At the time, a lot of key stage 3 textbooks were coming out in series of three. We felt there was a gap in the market for a single book which would give teachers more diversity, without the expense of getting locked into a series. The book has since been revised and questions sharpened up, and it is still selling quite well.

We also produced a resource pack, with differentiated tasks and worksheets. My background as principal examiner for the Midlands Examinations Group was very helpful here; I was aware that the higher level tasks needed to be made more demanding. So, for instance, we’d get pupils to plot the main economic activities in the Amazon rainforest and come up with a way of developing the region - an open-ended question, with no right or wrong answer.

In Skills Base Geography, we wanted to make skills like triangular graphs - often only taught at higher levels - accessible to everyone. We went out of our way to make it a really attractive book, with lots of good images.

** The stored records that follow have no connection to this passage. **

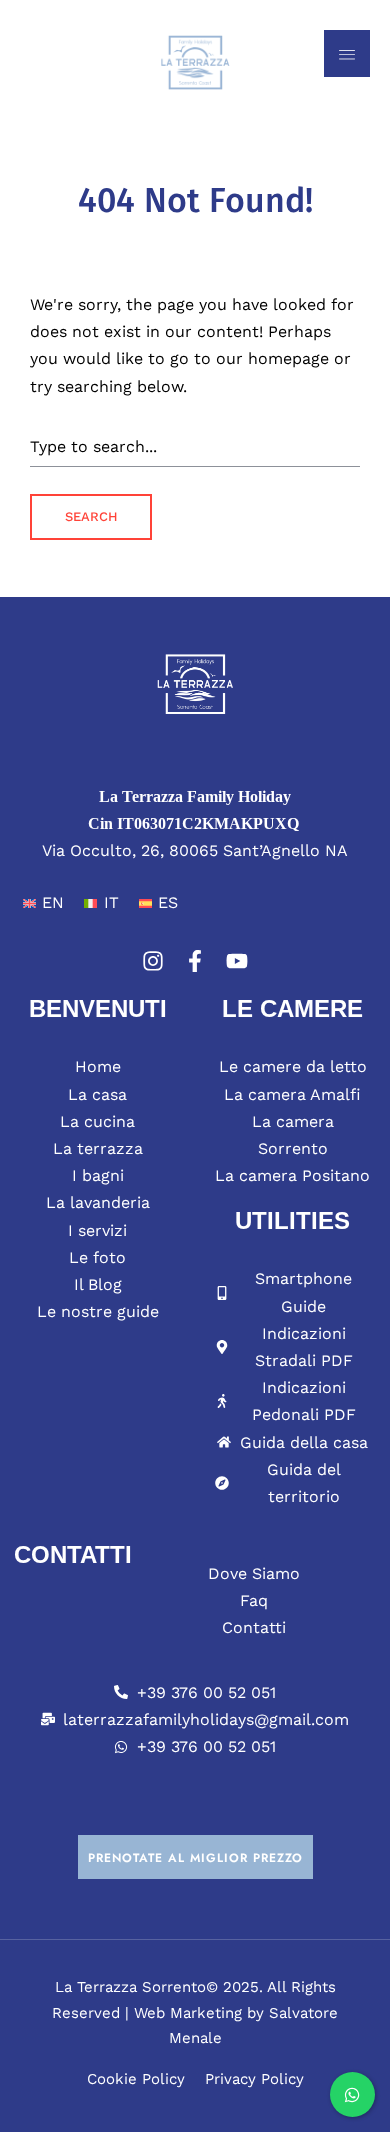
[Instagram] (153, 961)
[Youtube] (237, 961)
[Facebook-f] (195, 961)
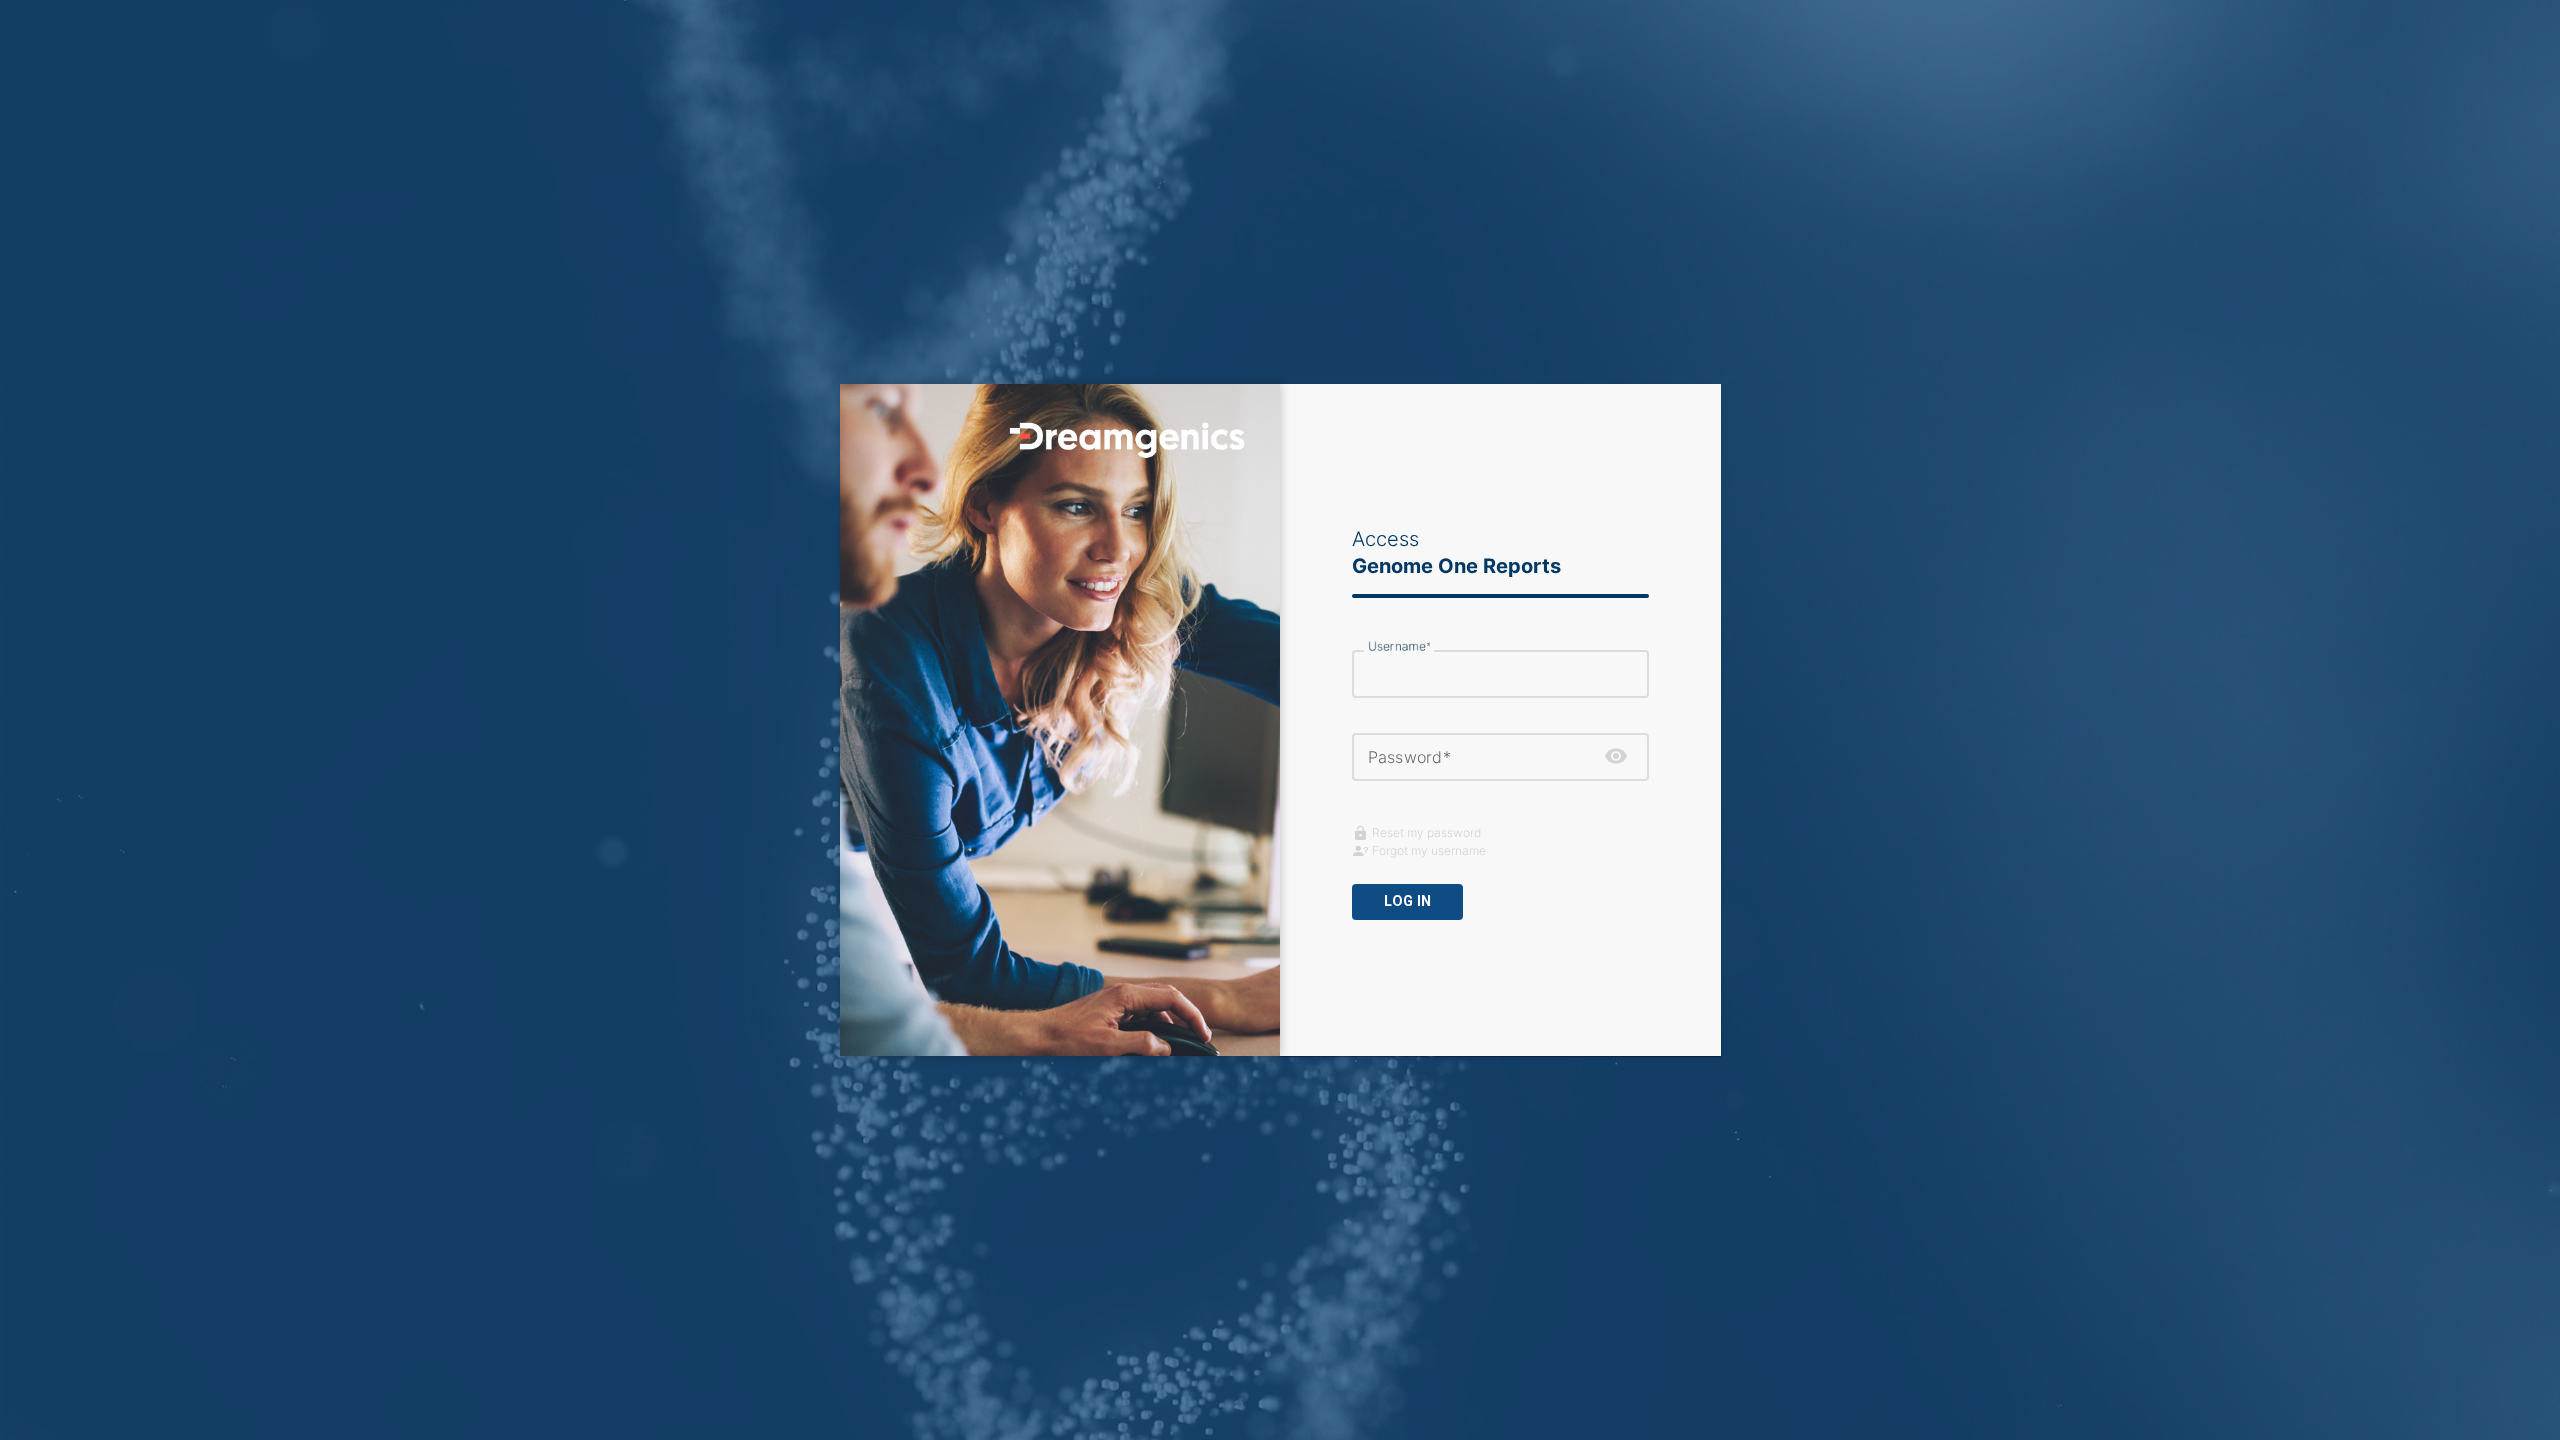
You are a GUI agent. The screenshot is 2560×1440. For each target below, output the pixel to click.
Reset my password (1426, 833)
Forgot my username (1429, 851)
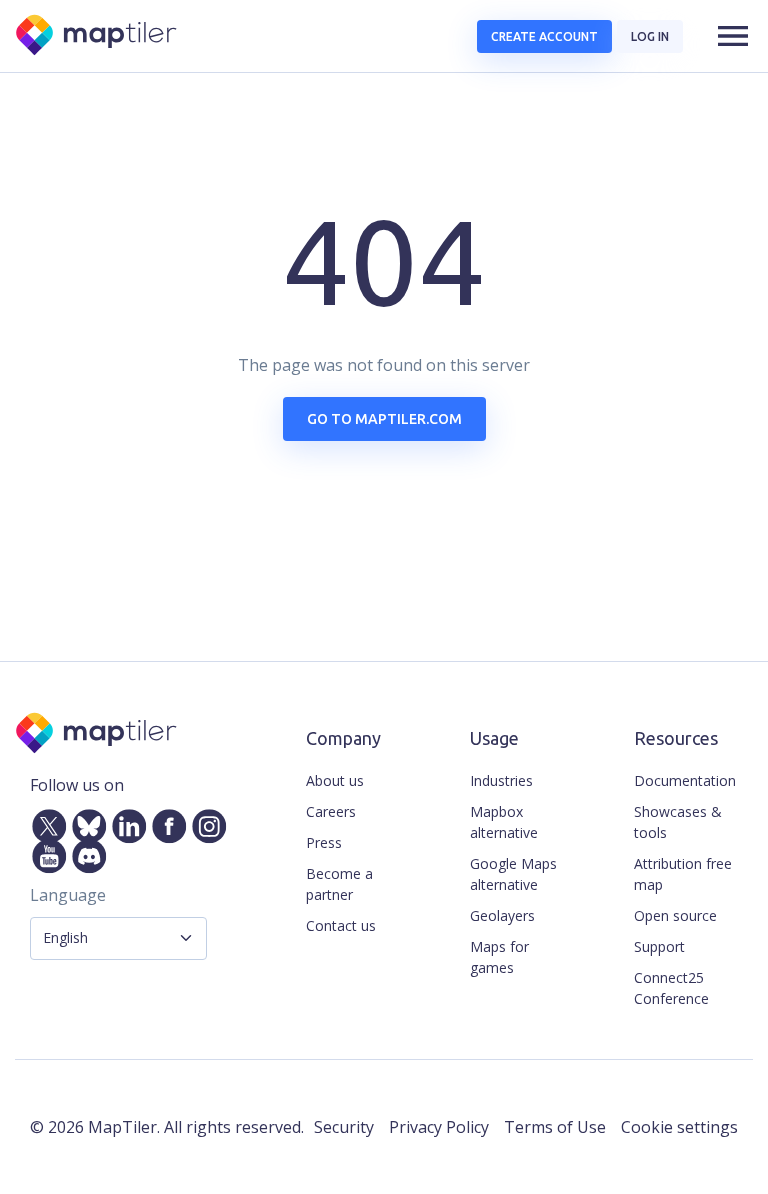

I’m now working in a school on special measures where we are concentrating on improving teaching and learning. It’s made me think much more about how textbooks need to reflect the different ways in which children learn - for instance, if the right brain is predominant, they’ll be more spatially-oriented, if the left brain is, they’ll be stronger linguistically.

Some pupils will struggle to make sense of maps and prefer to write things down: others are better sketching things out and writing less. I’d like to write a textbook which made provision for more than one way of learning.

My books are very much tied in with my classroom experience; I always regard the textbook as the ultimate worksheet. When I take a camera out with me now, my own children - 14, 12 and 10 - all hide for fear of being put in a book. We’ve got my daughter in Skills Base Geography, holding a globe; she thought it was quite good at the time, but now she’s at secondary school, she’s worried the school might use the book!